Liberals treat dogs like people, Conservatives treat people like dogs

Friday, February 16

Friday Fives

1. What’s the longest time you’ve spent standing?

I don't remember. As I find things like that terribly unpleasant, I block them out. The toughest thing I remember doing regarding my legs was flying across the country with a broken ankle. I had crutches, but they couldn't give me any kind of special seating... or even an aisle. Of course, I was at the window in the back of the plane. Know how skinny those aisles are? Wait until you do it in crutches. Also, because the crutches were long, they had to take them from me after I sat down and stow them up front. So, hope you don't have to go to the bathroom or escape a plane crash in the next five hours.

2. What makes you afraid?

uncertainty, spiders, and bees.

3. Would You Rather… die in a car crash- or -die in plain crash?
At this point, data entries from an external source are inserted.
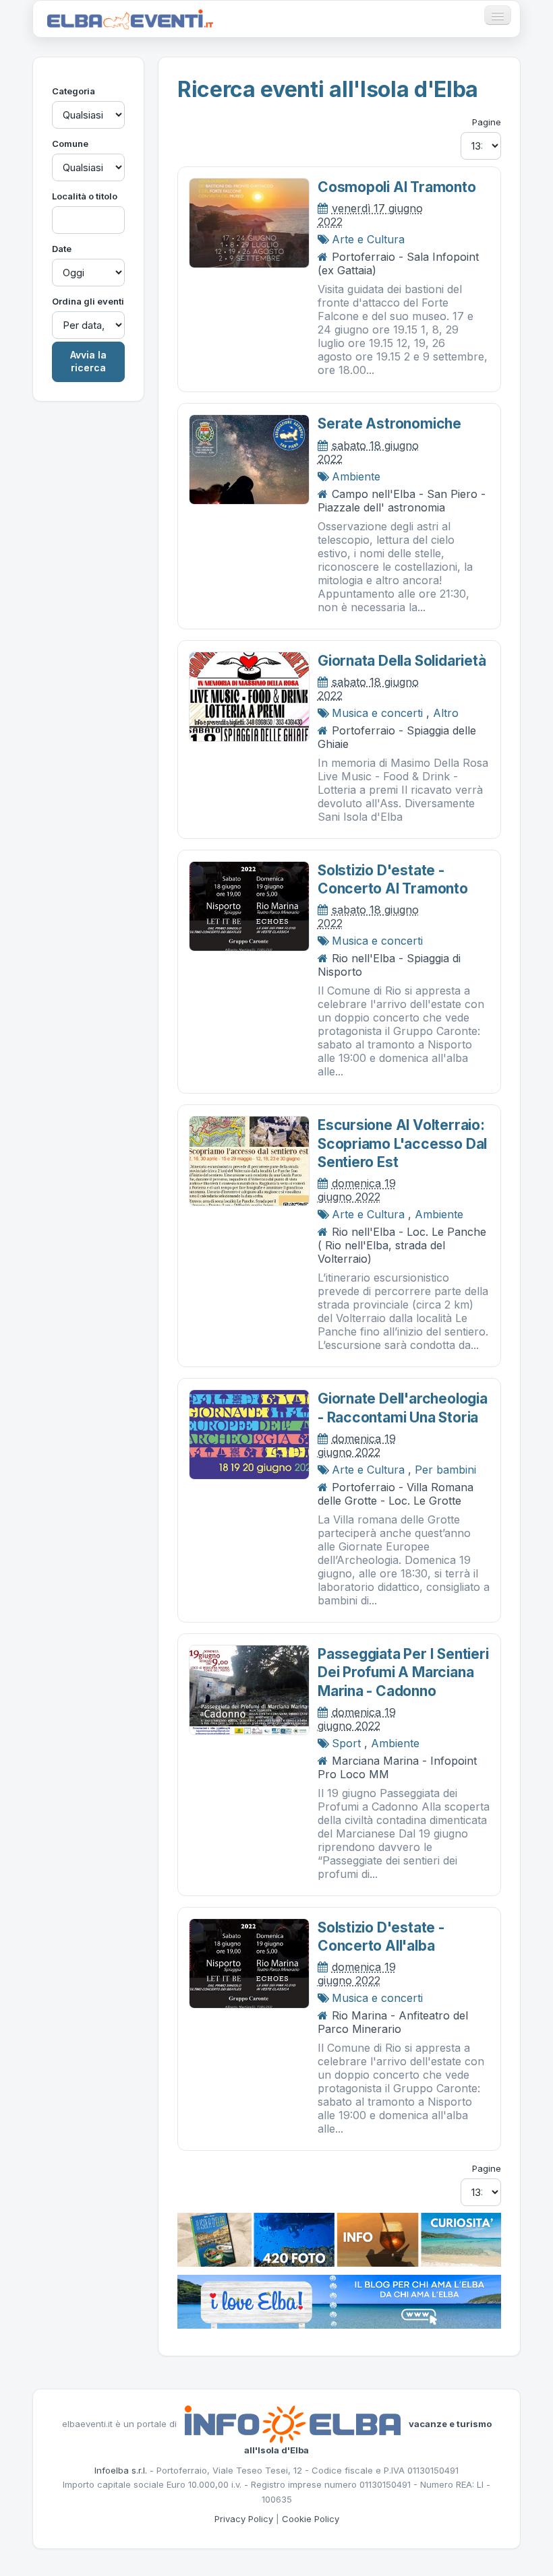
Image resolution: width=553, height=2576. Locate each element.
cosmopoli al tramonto (397, 187)
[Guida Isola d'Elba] (339, 2239)
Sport (346, 1743)
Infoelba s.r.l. (120, 2470)
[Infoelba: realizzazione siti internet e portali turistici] (292, 2423)
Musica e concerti (377, 713)
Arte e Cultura (368, 239)
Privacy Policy (243, 2518)
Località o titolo (84, 196)
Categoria (73, 91)
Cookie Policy (310, 2518)
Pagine (486, 122)
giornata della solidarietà (402, 660)
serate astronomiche (389, 423)
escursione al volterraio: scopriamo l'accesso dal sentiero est (402, 1143)
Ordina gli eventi (88, 301)
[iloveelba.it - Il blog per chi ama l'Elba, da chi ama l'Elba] (339, 2301)
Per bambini (445, 1469)
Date (61, 248)
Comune (70, 143)
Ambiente (356, 476)
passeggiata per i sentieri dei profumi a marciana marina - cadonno (403, 1672)
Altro (446, 713)
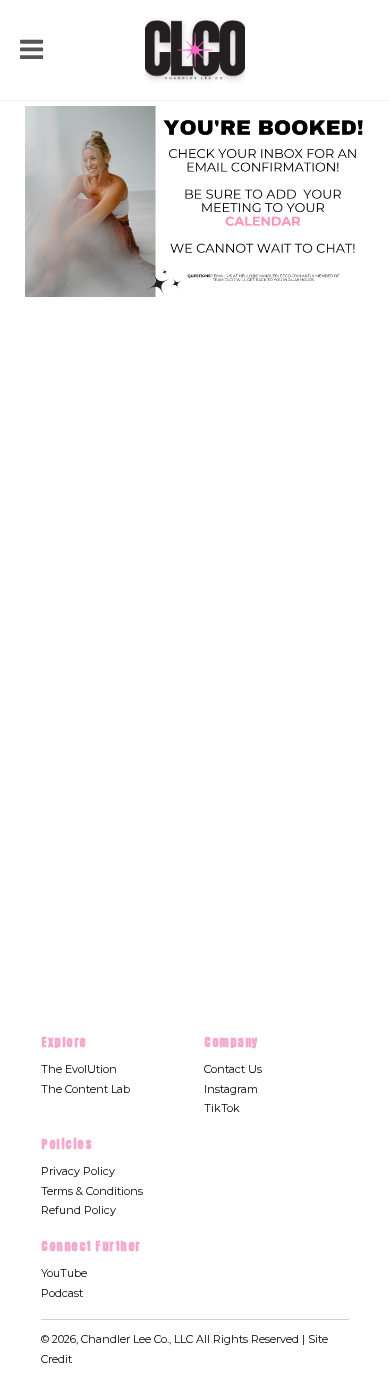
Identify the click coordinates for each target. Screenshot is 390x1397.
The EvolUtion (79, 1069)
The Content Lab (85, 1089)
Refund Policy (78, 1210)
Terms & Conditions (92, 1191)
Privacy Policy (78, 1171)
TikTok (222, 1108)
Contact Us (233, 1069)
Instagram (231, 1089)
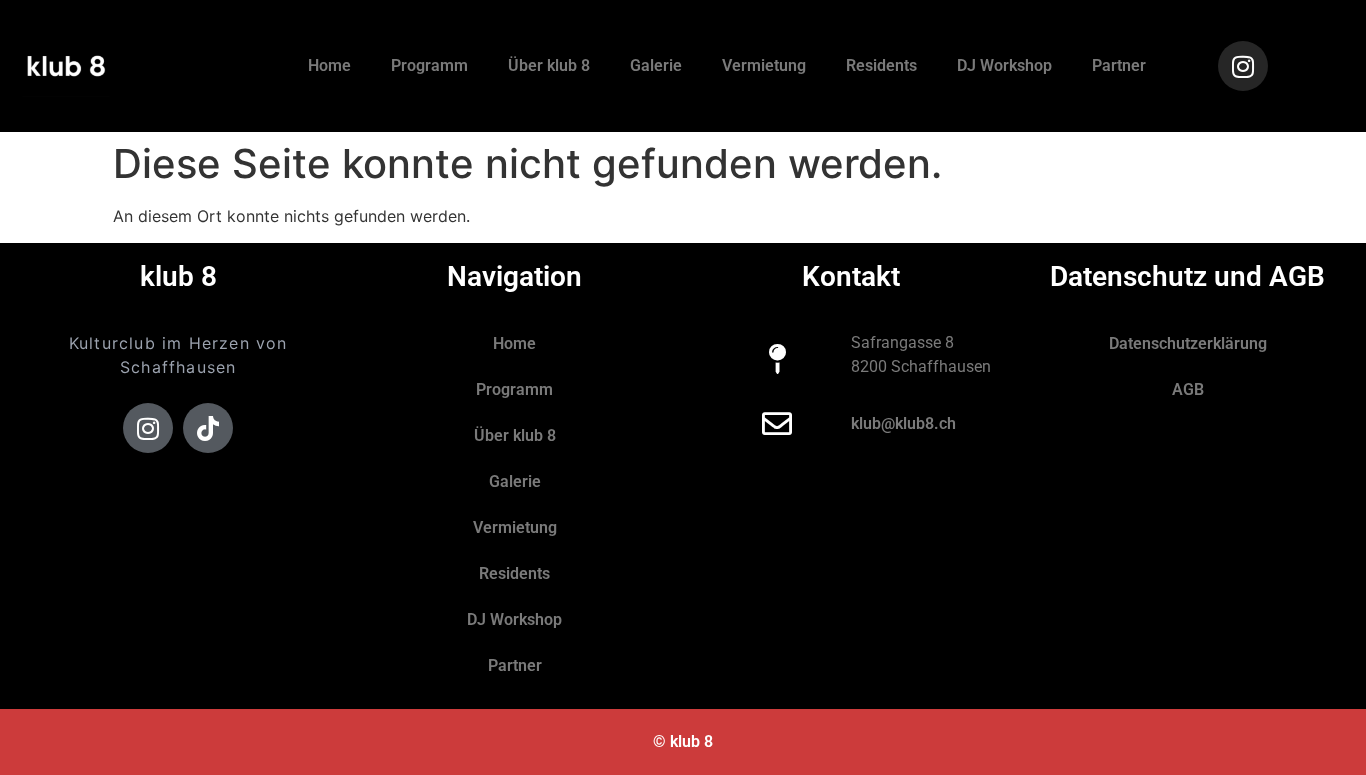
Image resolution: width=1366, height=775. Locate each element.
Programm (429, 65)
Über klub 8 (549, 65)
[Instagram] (1243, 66)
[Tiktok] (208, 428)
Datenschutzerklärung (1188, 343)
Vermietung (764, 65)
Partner (1119, 65)
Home (329, 65)
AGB (1188, 389)
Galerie (656, 65)
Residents (881, 65)
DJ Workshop (1004, 65)
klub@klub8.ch (903, 423)
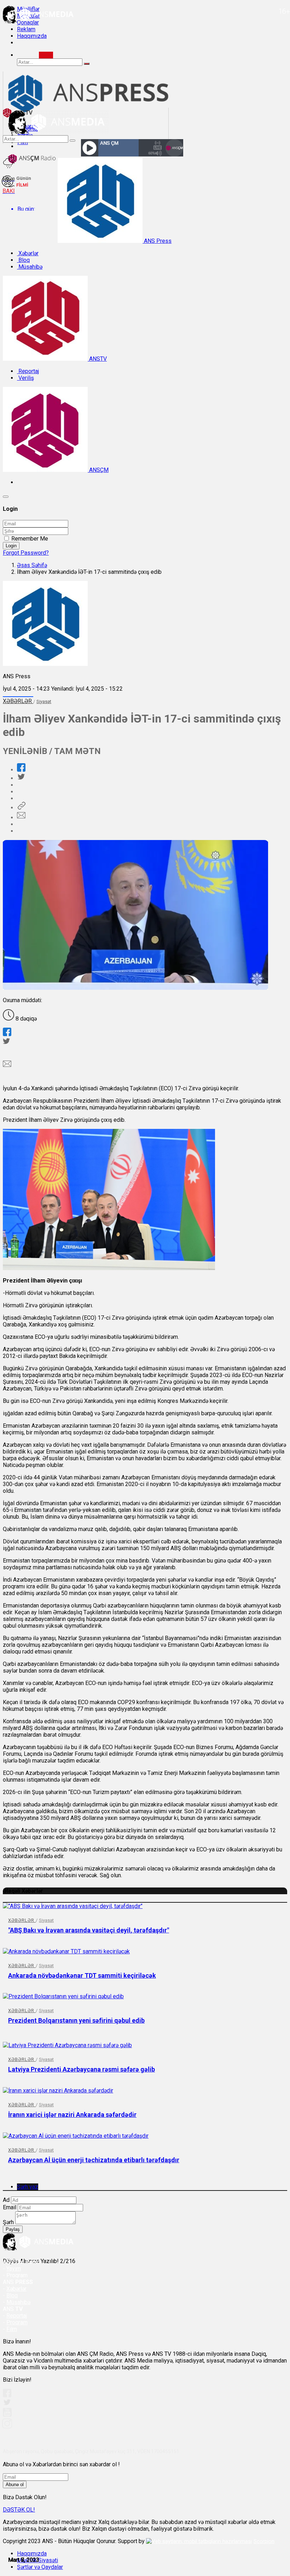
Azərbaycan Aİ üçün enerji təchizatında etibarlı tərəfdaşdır (93, 2160)
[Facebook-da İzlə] (7, 2395)
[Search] (46, 55)
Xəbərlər (28, 253)
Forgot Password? (26, 552)
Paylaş (13, 2229)
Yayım (13, 2268)
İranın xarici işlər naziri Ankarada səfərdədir (72, 2114)
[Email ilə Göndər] (21, 817)
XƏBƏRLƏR (18, 701)
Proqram (17, 2322)
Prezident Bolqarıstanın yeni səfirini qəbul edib (76, 2020)
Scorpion (264, 2541)
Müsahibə (29, 266)
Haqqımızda (32, 36)
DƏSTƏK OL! (19, 2509)
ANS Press (157, 241)
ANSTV (97, 358)
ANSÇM (98, 470)
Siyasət (43, 701)
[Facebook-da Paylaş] (21, 769)
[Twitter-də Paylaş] (21, 778)
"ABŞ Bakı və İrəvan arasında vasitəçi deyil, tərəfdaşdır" (88, 1930)
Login (11, 545)
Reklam (26, 29)
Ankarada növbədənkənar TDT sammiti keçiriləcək (82, 1975)
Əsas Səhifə (32, 565)
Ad (6, 2200)
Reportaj (28, 371)
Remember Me (29, 538)
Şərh (8, 2222)
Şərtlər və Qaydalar (40, 2567)
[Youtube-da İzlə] (7, 2415)
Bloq (23, 260)
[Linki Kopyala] (21, 807)
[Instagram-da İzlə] (7, 2426)
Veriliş (25, 378)
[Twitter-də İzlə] (7, 2403)
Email (9, 2207)
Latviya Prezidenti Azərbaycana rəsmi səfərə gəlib (81, 2069)
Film (11, 2329)
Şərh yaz (27, 2186)
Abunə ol (15, 2484)
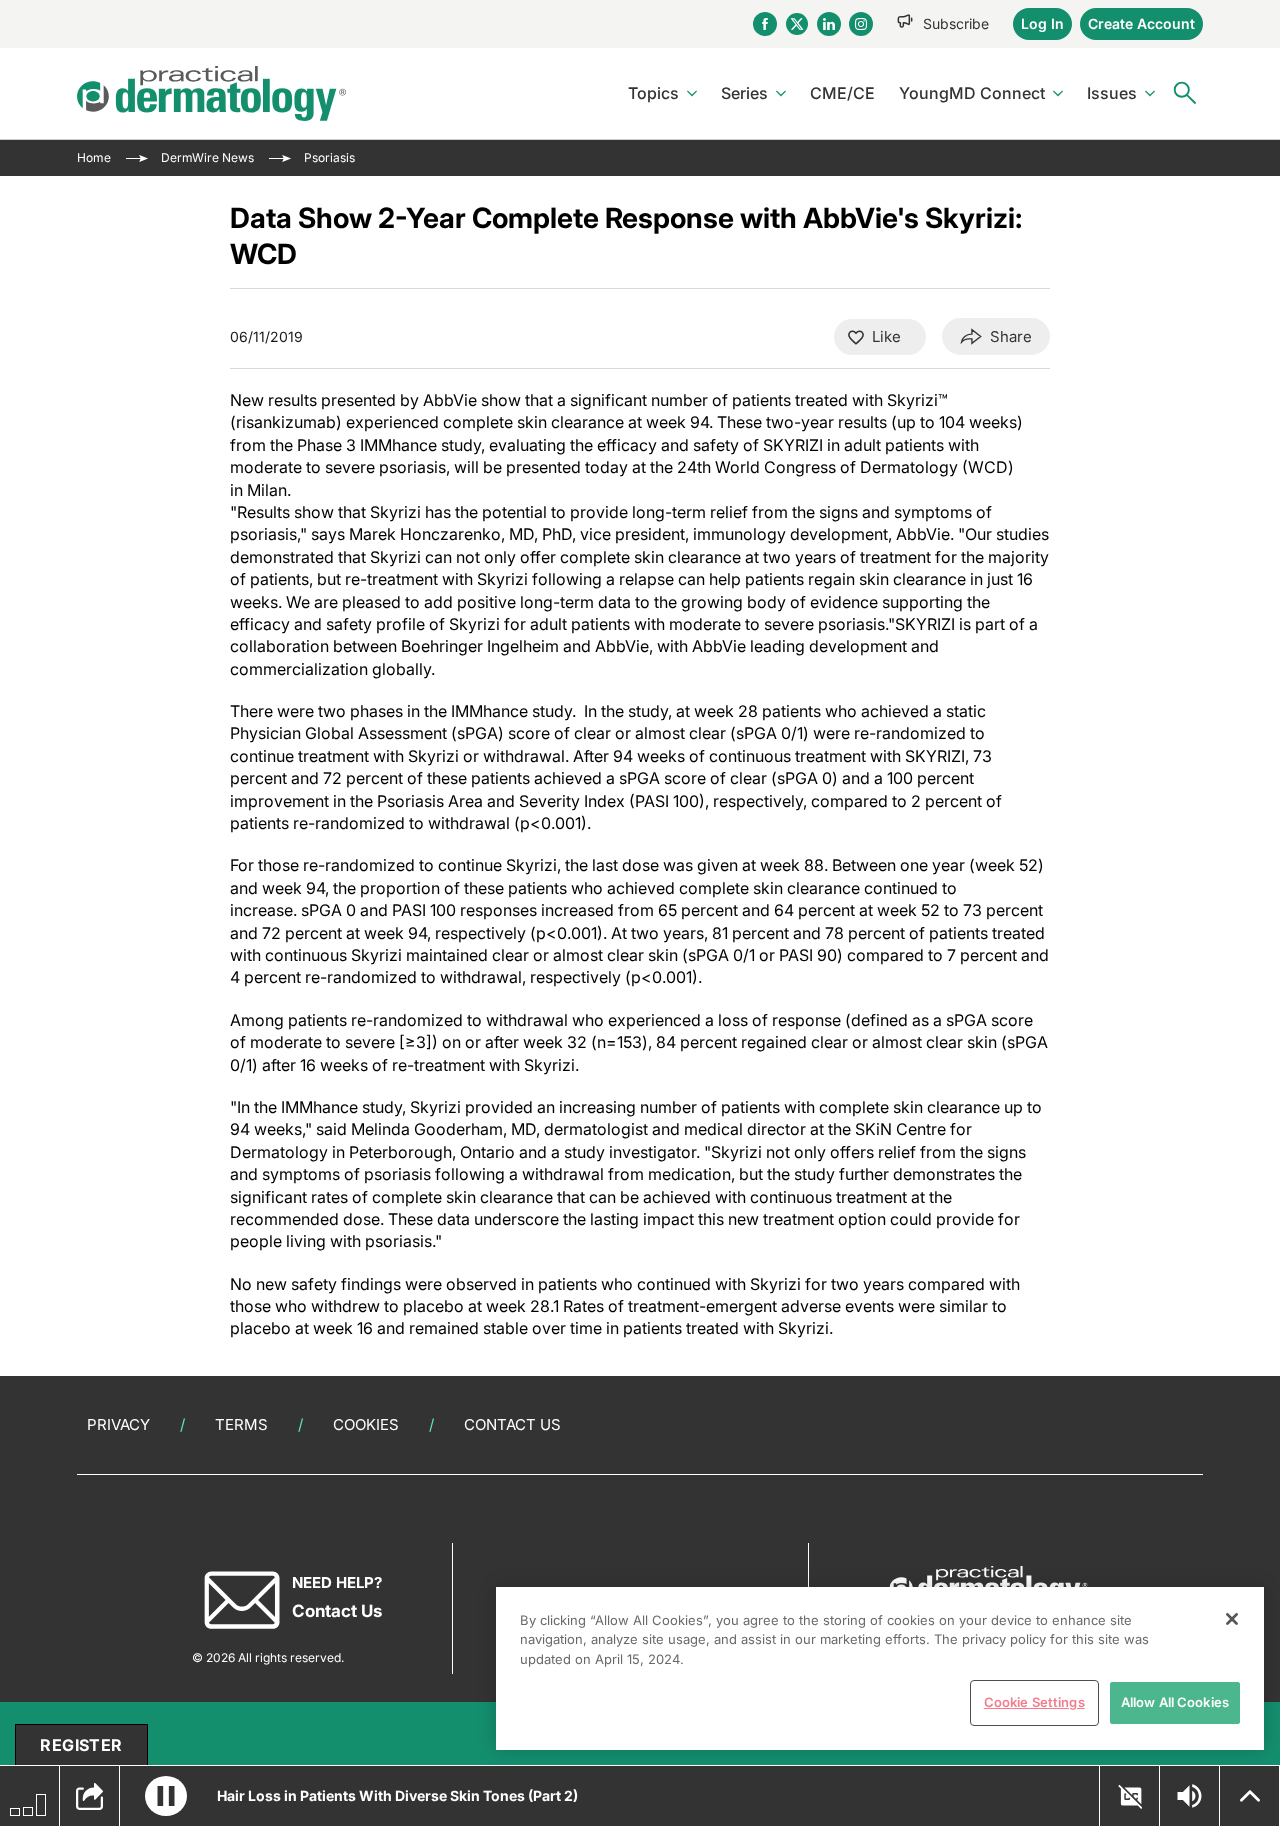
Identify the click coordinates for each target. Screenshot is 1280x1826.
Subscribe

Neither! Ha, suck it Nall! Ok ok, I would choose the plain crash because you would die quickly and wouldn't feel anything. In a car crash, you would live for a few hours. Plus, there is a myth that the rapid decompression of the plane as it descends would make you pass out. So, no ouchie... right?

Sidebar: A few years ago we flew to London and they gave us the obligatory speach on water landings. Go ahead and reference a globe right now, I will wait. The chance of a 'water landing' is not that far off, really. We were in the most excellent and favoritest plane of mine... the 777. This plane's cruising speed is over 700 miles an hour. It's cruising altitude is high, like miles up.

A plane hitting the water at over 700 miles an hour at a 45 degree bank isn't what I would call a 'water landing'. It is what I would call 'crashing into the ocean at over 700 miles per hour. Also, this is the Atlantic. That is the thing with icebergs that took down the Titanic. This isn't the Pacific, which is good times Gilligan's Island.

4. Do you like to spy on people?

I like to spy on news more than people. Does that make sense? I am hooked on news.google.com which scours several hundred news sources every minute for text. Whereas the regular google only catalogues and caches about once a week. I could write an article for Blogcritics that says Reverend Ted Haggard caught feasting on Asian babies, and it would be instantly searchable to the world. Of course, I wouldn't do that because Rev Haggard was actually caught eating Vietnamese babies. Mostly, I use it to find out if Axl is ever going to finish that album.

5. What line won’t you cross?

the equator. Aw come on, that was funny! Tell you what, here is a phrase I prefer to think I live by: Integrity is what you do when no one is looking.

Peace, and have a great weekend. See you at Pete's tomorrow night.